Les États-Unis envisagent d’élargir de manière drastique leur liste de pays dont les ressortissants pourraient être interdits d’entrée sur le territoire américain. Une proposition interne cible 36 nations, dont une majorité écrasante provenant du continent africain, et leur accorde un délai de 60 jours pour se conformer à de nouvelles exigences.

Washington se prépare à durcir significativement ses politiques d’immigration, selon des informations révélées par le Washington Post et confirmées par Reuters. Le gouvernement américain envisagerait d’imposer des restrictions de voyages ou même des interdictions totales d’entrée pour les ressortissants de 36 pays. Parmi ceux-ci, une proportion alarmante de 25 proviennent du continent africain. Une note interne, signée par le chef de la diplomatie américaine, Marco Rubio, a été transmise aux diplomates des pays concernés ce samedi 14 juin 2025, leur signifiant un ultimatum de 60 jours pour satisfaire à certaines conditions de sécurité.

Parmi les 25 pays africains visés figurent des nations comme la République démocratique du Congo, la Côte d’Ivoire, la Gambie, le Niger et le Sénégal, dont les ressortissants pourraient se voir refuser l’accès au territoire américain. Cette mesure fait suite à des interdictions déjà décrétées début juin, ciblant douze pays supplémentaires, dont la République du Congo, le Tchad ou Haïti, ainsi que des restrictions pour d’autres pays comme le Togo ou le Burundi.

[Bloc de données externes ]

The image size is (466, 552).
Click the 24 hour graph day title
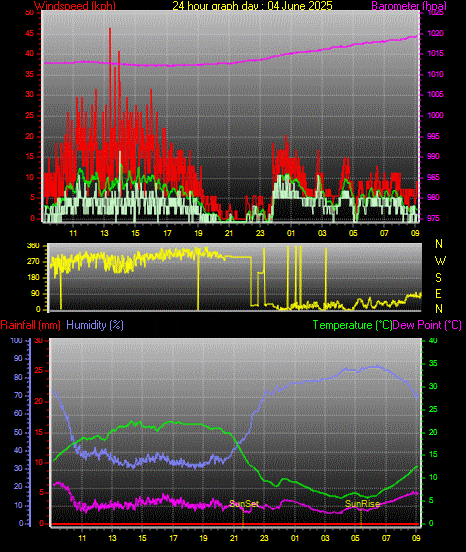[x=252, y=6]
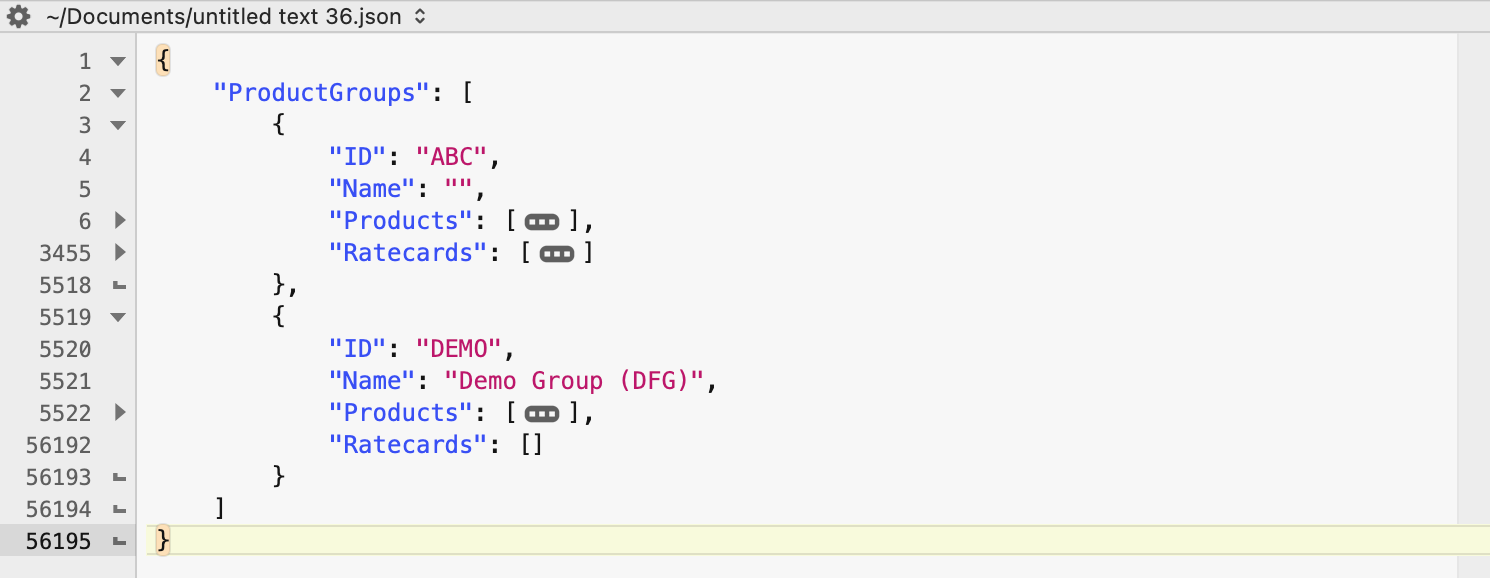Image resolution: width=1490 pixels, height=578 pixels.
Task: Click the fold end marker on line 56194
Action: 119,510
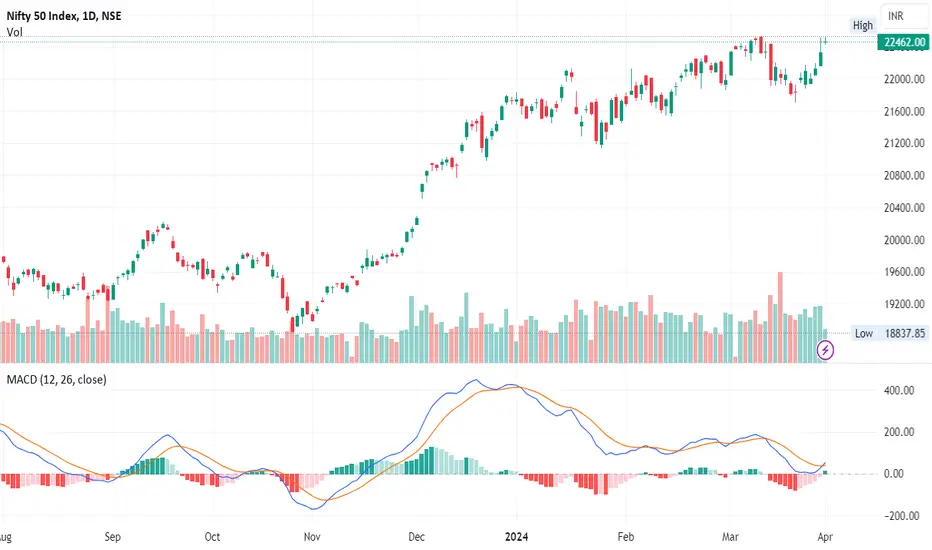Click the Dec label on time axis
932x550 pixels.
point(417,536)
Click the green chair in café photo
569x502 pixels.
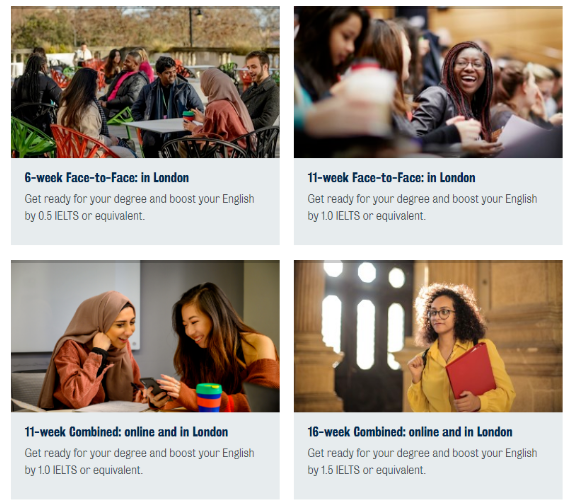pyautogui.click(x=31, y=138)
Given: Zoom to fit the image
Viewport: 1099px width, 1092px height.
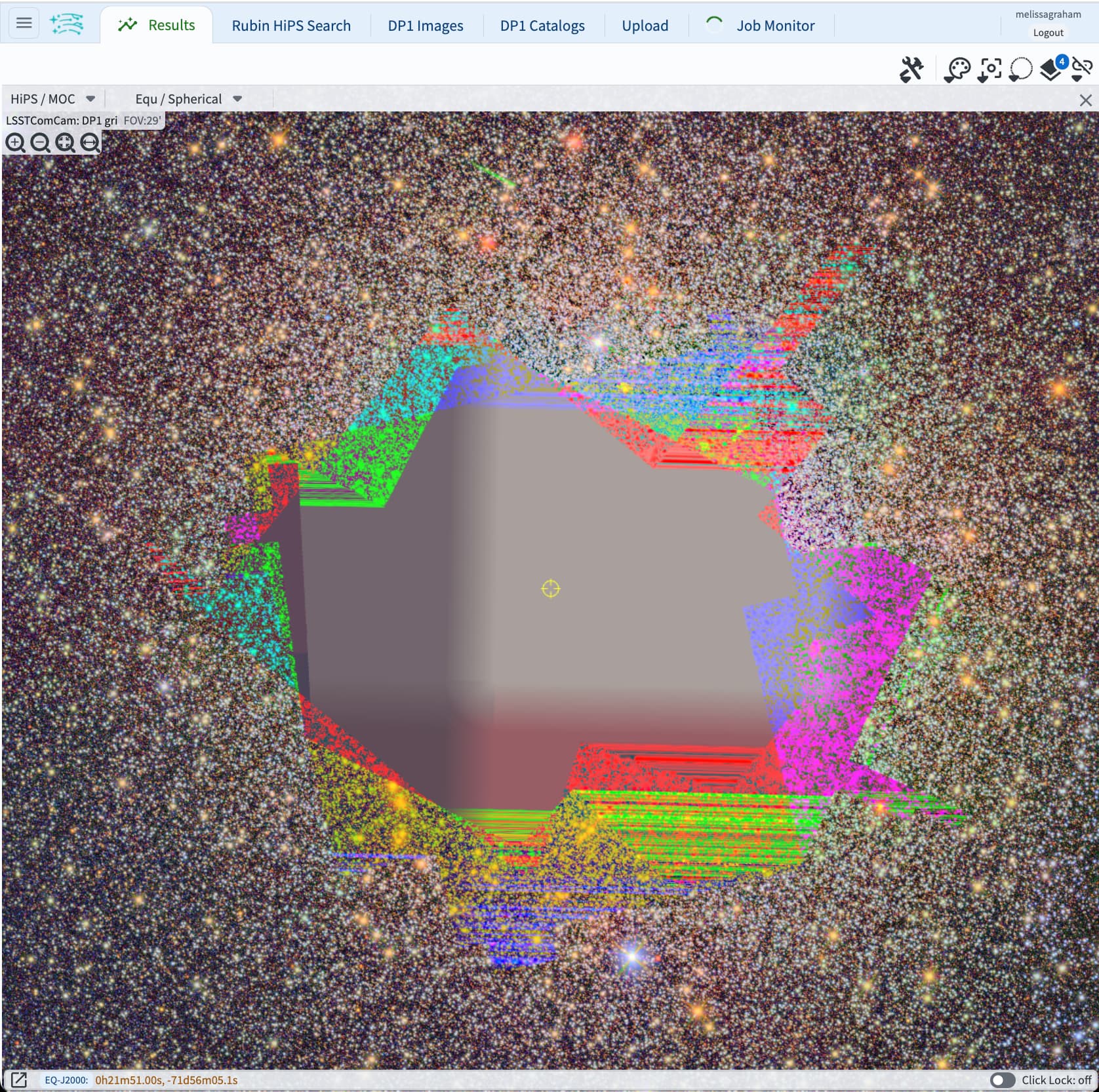Looking at the screenshot, I should click(x=65, y=142).
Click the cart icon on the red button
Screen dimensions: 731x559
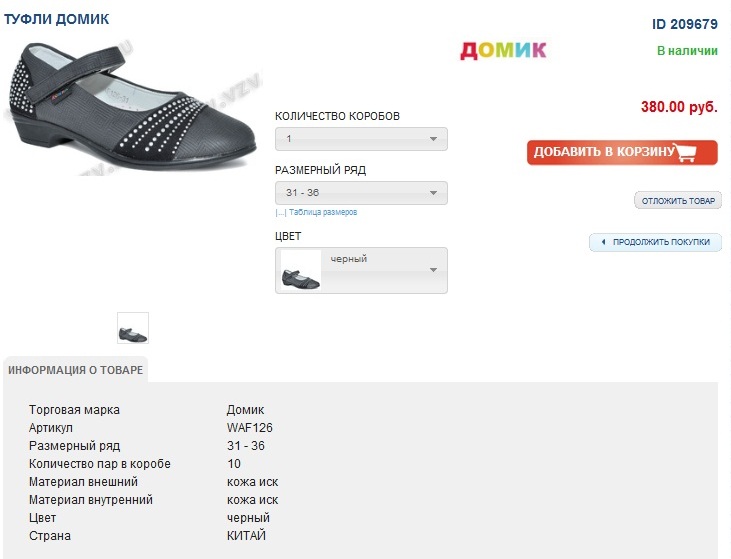pyautogui.click(x=686, y=152)
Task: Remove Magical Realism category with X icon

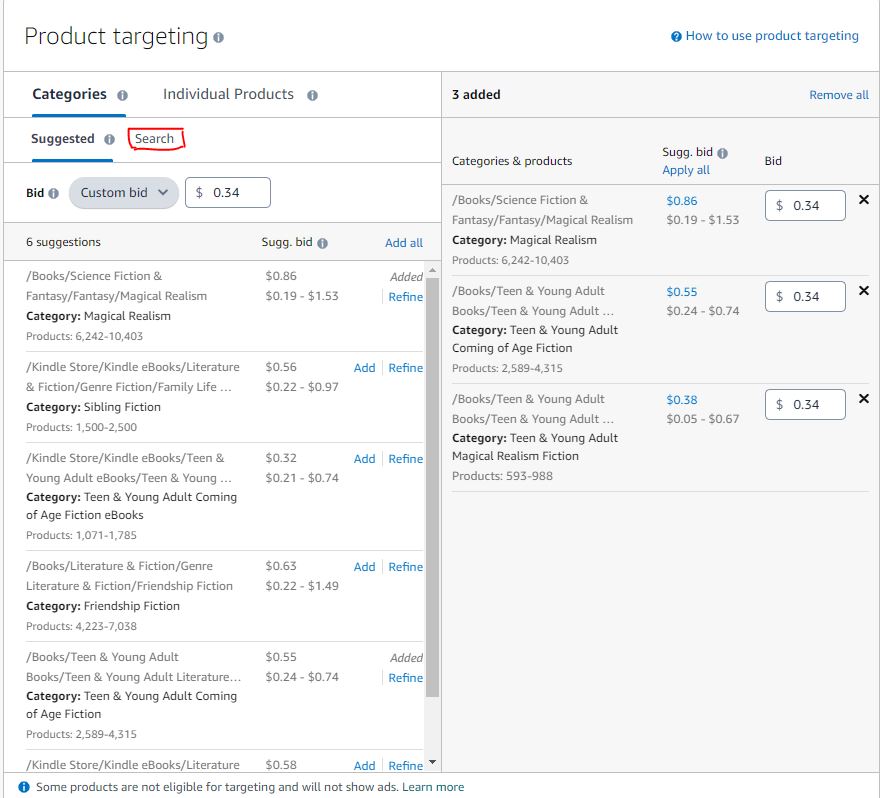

La justification avancée par Washington repose sur plusieurs critères. Le gouvernement américain allègue que certains pays ne seraient pas en mesure de fournir des « documents d’identité fiables » ou souffriraient d’« trop de fraude dans l’administration ». Pour d’autres nations, le motif invoqué est un nombre important de leurs ressortissants aux États-Unis qui auraient « dépassé la date limite de leur visa ». L’administration de Donald Trump a justifié ces mesures par des impératifs de sécurité nationale, réaffirmant une orientation restrictive de sa politique migratoire. La décision finale et les conséquences pour les pays concernés sont attendues à l’issue du délai imparti.